«Nous avons été un peu rassurés par le bombardement de Bukavu par l’aviation zaïroise, mais la menace est toujours là», déclare Innocent Seruntaga, responsable de ce camp qui abrite des réfugiés rwandais hutus ayant fui l’est du Kivu à la fin de l’année dernière, au moment où la rébellion tutsie de Laurent-Désiré Kabila marquait des points.
Installé sur un terrain forestier d’un peu plus de trois kilomètres de long sur à peine un de large, ce camp avait été promis à une existence provisoire, lors de sa création début décembre dans l’ouest du Kivu. Un de plus. Pas question de nouveaux camps de réfugiés rwandais au Zaïre, affirmait il n’y a pas encore si longtemps le gouvernement de Kinshasa.
Force est de constater que la vie s’organise à Tingi Tingi, au cas où la guerre s’enliserait.
Si cela continue, les maisons de bois et de bambou seront aussi nombreuses que les abris de fortune construits avec les célèbres bâches bleues des organisations internationales.
Le commerce aussi prend forme. Salons de coiffure, restaurants et petites épiceries s’installent. Modestes, mais bien visibles. Un marché propose même parfois de la viande de chèvre, à un prix prohibitif pour la majorité des habitants. La plupart doivent se contenter de l’aide humanitaire internationale acheminée essentiellement par avion et par la route depuis Kisangani, à 250 kilomètres au nord-ouest.
Sous la houlette de l’organisation non gouvernementale (ONG) Atlas, 89 véhicules sont arrivés ces derniers jours, transportant 420 tonnes de nourriture. Une manne bienvenue pour certaines ONG qui voyaient leurs stocks de vivres diminuer dangereusement.
Les organisations
humanitaires
Toutes les grandes organisations humanitaires sont présentes à Tingi Tingi et tentent, chaque jour, de sauver des vies humaines dans des conditions difficiles.
Caritas, par exemple, nourrit quotidiennement environ 20.000 personnes, qui reçoivent par ailleurs d’autres rations, mais insuffisantes. Caritas distribue des bouillies enrichies, représentant quelque 600 kg/calories, aux enfants et aux adultes, extrêmement disciplinés et dignes.
Grâce aux approvisionnements du Programme alimentaire mondial (PAM) et aux compléments fournis par les ONG, la plupart des réfugiés ne sont pas dans un état de santé alarmant.

--- --- ---

Reprenez l'extrait sur le camp de réfugiés de Tingi Tingi juste après sa dernière phrase et poursuivez-le dans le même registre.

• _ENREGISTREMENTS PRÉSENTÉS_:
--- --- ---

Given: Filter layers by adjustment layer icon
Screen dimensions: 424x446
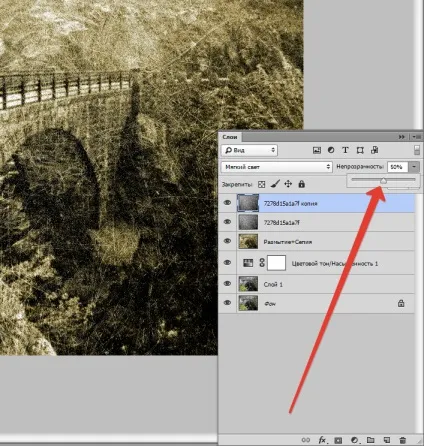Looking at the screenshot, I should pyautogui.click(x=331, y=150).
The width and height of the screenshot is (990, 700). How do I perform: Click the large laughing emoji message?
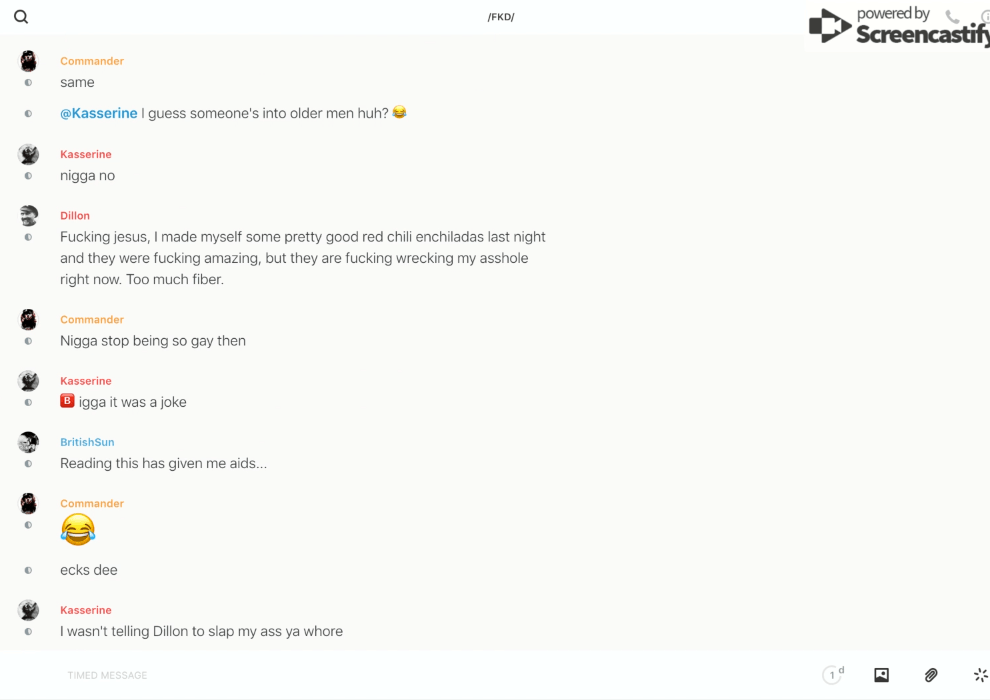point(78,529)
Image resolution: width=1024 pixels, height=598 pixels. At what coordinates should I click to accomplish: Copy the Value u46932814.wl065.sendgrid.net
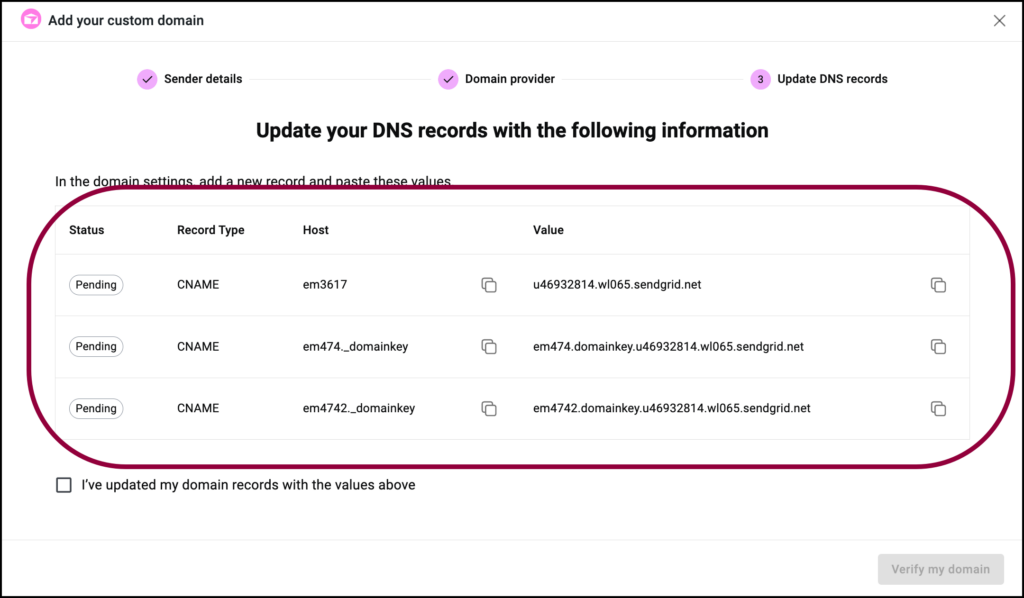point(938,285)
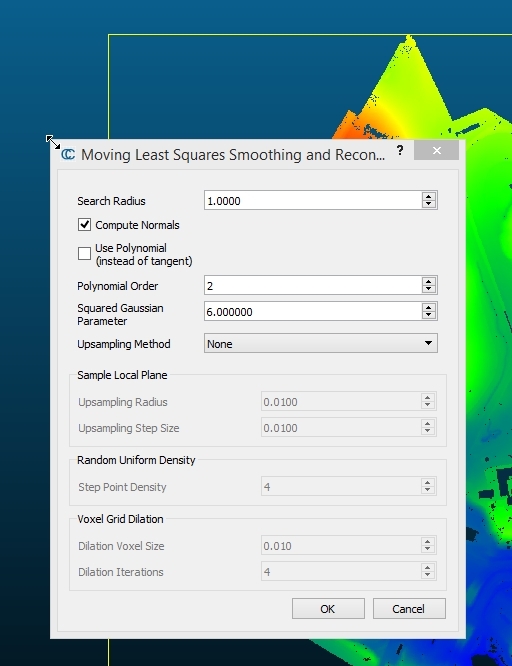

--- --- ---

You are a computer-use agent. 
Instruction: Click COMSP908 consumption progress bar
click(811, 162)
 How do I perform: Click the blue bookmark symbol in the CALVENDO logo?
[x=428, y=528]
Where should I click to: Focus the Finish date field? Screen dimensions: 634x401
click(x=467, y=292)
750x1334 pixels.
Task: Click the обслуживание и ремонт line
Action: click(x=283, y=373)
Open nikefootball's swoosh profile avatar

--- --- ---

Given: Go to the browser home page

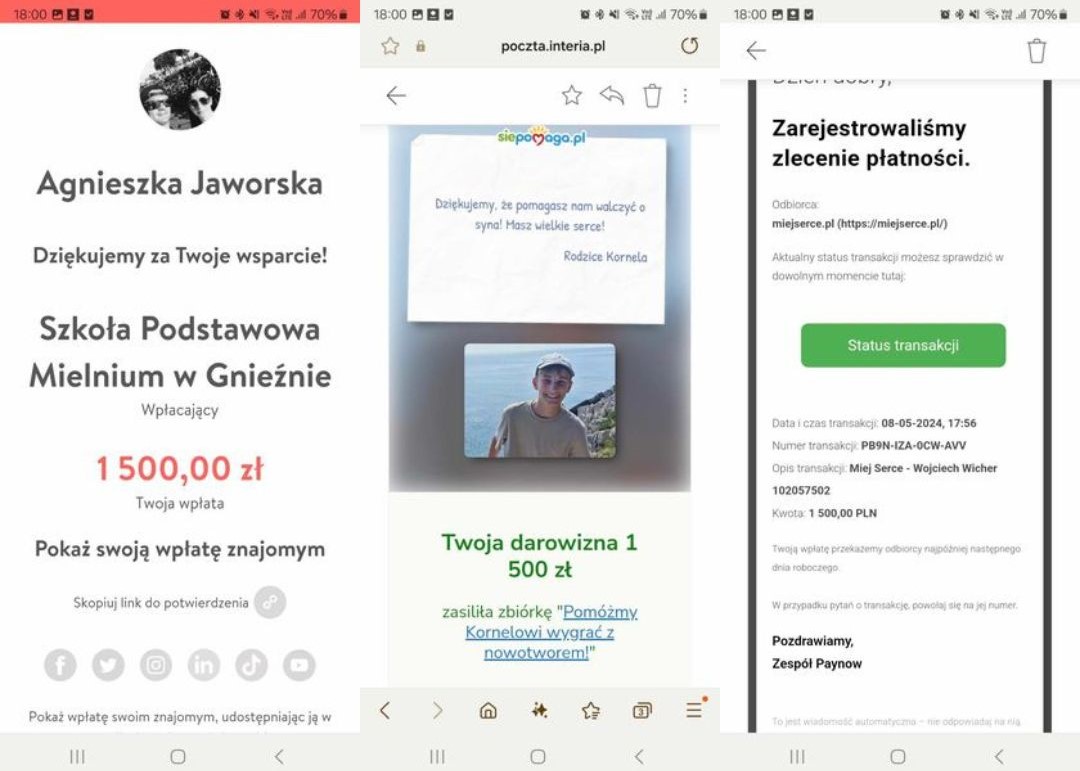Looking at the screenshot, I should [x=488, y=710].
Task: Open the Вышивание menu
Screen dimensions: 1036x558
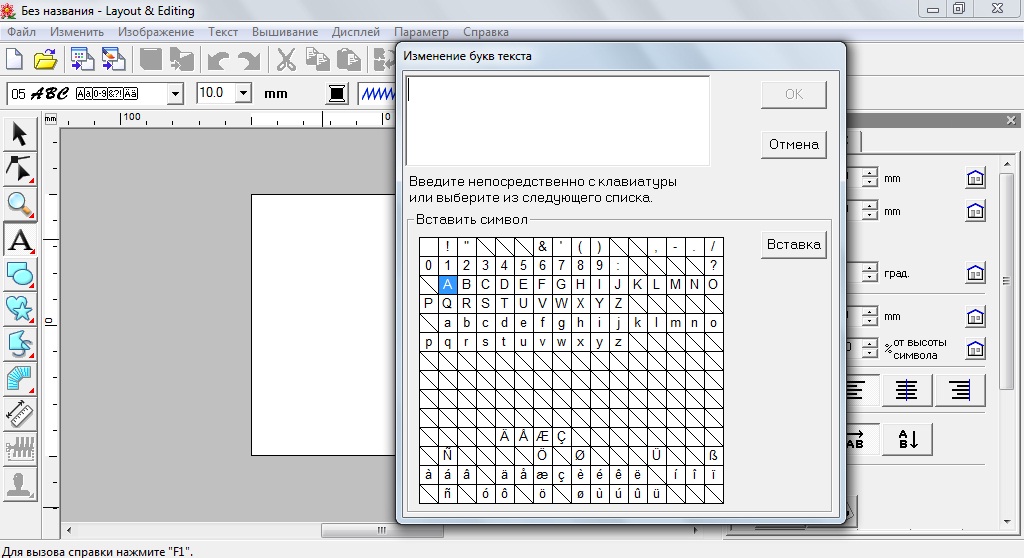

--- --- ---

• _RÉSULTAT ATTENDU_:
«Nous sommes quand même toujours sur la corde raide et certains enfants vont très mal», indique sœur Edith, membre de Caritas.
Les centres thérapeutiques de Médecins sans frontières (MSF) et d’Action internationale contre la faim (AICF) dévoilent effectivement de terribles scènes de souffrance, au milieu des pleurs et des gémissements. Les enfants et les nourrissons sont les plus touchés.
«Malnutrition, pneumonies, déshydratation, les petits sont très atteints. Il ne faut pas que l’aide diminue car nous sommes limités en médicaments et en équipements», explique Dativa, une Rwandaise qui travaille pour MSF.
A côté de la tente MSF pour les enfants malades, se trouve celle des hommes. Là, le personnel est moins bavard. Certains blessés sont plâtrés et d’autres ont apparemment été victimes de blessures à l’arme blanche.
Officiellement, ils se sont battus avec des paysans zaïrois en tentant de voler des récoltes. Sitôt posée la question sur la présence dans le camp de milliers de soldats hutus des ex-Forces armées rwandaises (FAR), les visages se figent.
Les ex-FAR, responsables du génocide contre les Tutsis au Rwanda en 1994, se battent aujourd’hui aux côtés de l’armée zaïroise.
Seraient-ils prêts à se battre pour défendre la population en cas d’attaque du camp, convoité par les hommes de Kabila, ou pourraient-ils au contraire se servir des réfugiés comme bouclier humain? Les habitants de Tingi Tingi, qui vivent dans la crainte, préfèrent ne pas penser à un scénario catastrophe.
Jean-Pierre, un jeune Rwandais d’AICF, ne se fait guère d’illusion: «Si les rebelles arrivent, Dieu seul pourra nous venir en aide», lâche-t-il avant de poursuivre une distribution de bouillie à des enfants impatients.